O ritmo, por outro lado, nem sempre colabora. Em alguns trechos, o filme se arrasta como uma sessão de casal que já perdeu o propósito, apenas para explodir de repente em situações ridículas. Essa alternância entre o cômico e o patético talvez explique por que o filme conquista apenas parte do público. Karaçelik parece se divertir em desmontar as expectativas do espectador — uma escolha que pode ser uma faca de dois gumes.
Casamento, crime e outras formas de convivência
O que mantém o filme de pé é o elenco, especialmente Buscemi, que transforma cada pausa em potencial piada ou ameaça. Seu personagem flutua entre mentor e maníaco, e o faz com um equilíbrio digno de um equilibrista bêbado. Já John Magaro interpreta Keane, o escritor em crise que, em teoria, deveria ser o protagonista. Mas sua passividade é tão crônica que ele acaba relegado ao papel de coadjuvante — tanto no casamento quanto no próprio filme. É difícil não sentir uma pontada de irritação diante de alguém tão incapaz de reagir à própria vida.
E é justamente por conta desse marido mais sonso que água de salsicha deixada na panela que temos as reações explosivas de Suzie, interpretada por Britt Lower. Há nela um prazer anárquico que faz o filme girar quando o roteiro ameaça desandar. No caso da personagem de Lower, as reações parecem frutos de uma frustração de quem já se divorciou mentalmente há anos, mas ainda não teve tempo de avisar o marido.
Conselhos de um Serial Killer Aposentado é, no fundo, uma comédia (bem fora da curva) sobre pessoas que perderam completamente a noção de seus papéis — como escritores, parceiros ou seres humanos civilizados. Todos estão tentando “entender” a si mesmos, mas o filme parece sugerir que a sanidade talvez seja apenas uma questão de edição: corte o suficiente e qualquer um pode parecer normal.

A direção de Karaçelik é ousada, ainda que não refinada. Ele prefere o improviso à simetria, e isso dá ao filme um ar espontâneo, quase acidental. No fim das contas, Conselhos de um Serial Killer Aposentado não é um filme sobre assassinatos, mas sobre sobrevivência — a dois, consigo mesmo ou com o próprio ego.
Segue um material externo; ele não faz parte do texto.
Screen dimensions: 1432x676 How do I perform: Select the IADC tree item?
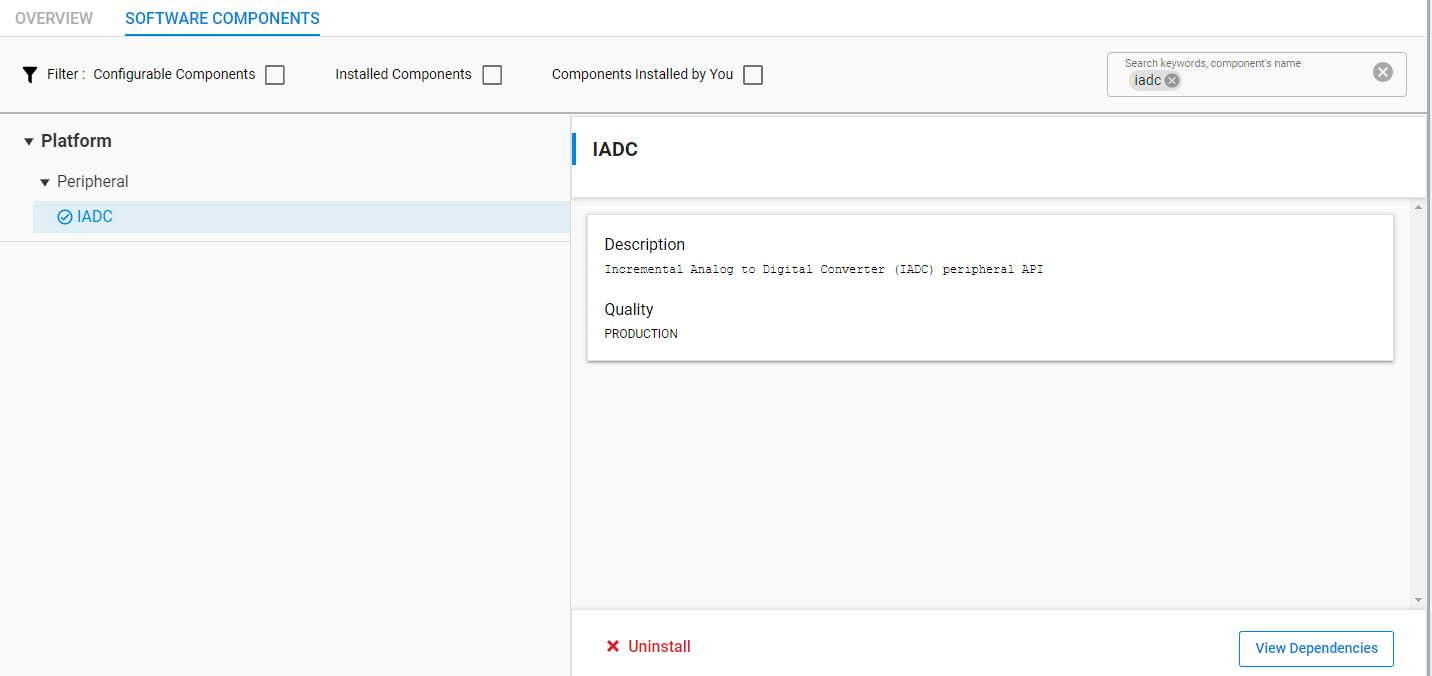coord(95,216)
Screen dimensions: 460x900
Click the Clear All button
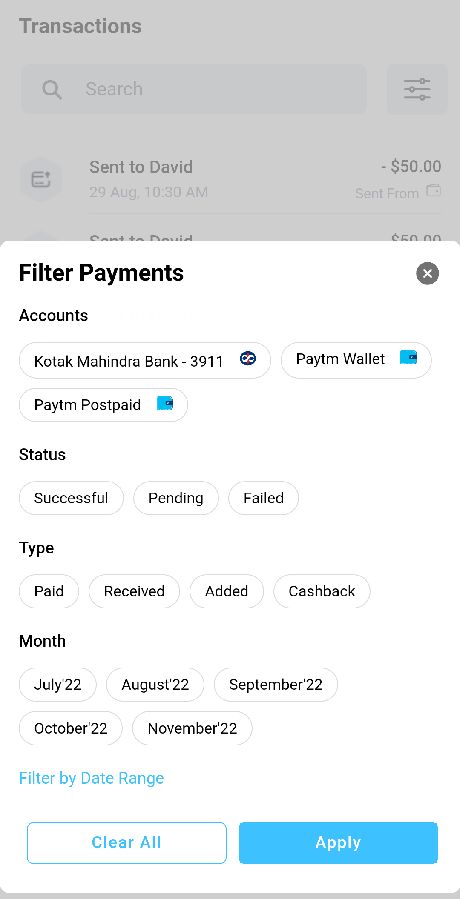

É sobre a fina linha entre amor e loucura, sobre o prazer do erro e o alívio de saber que, às vezes, rir é a única forma de não gritar.
Não é perfeito, nem quer ser. É um filme que se contorce, tropeça, se contradiz — mas nunca perde o charme. E, convenhamos, não é tão comum ver uma comédia transformar um colapso conjugal em uma aula prática de psicopatia aplicada. Se o humor ácido tem um novo endereço, ele fica em Nova York — e tem um consultório improvisado, onde as sessões terminam em gargalhadas e, ocasionalmente, em cadáveres metafóricos.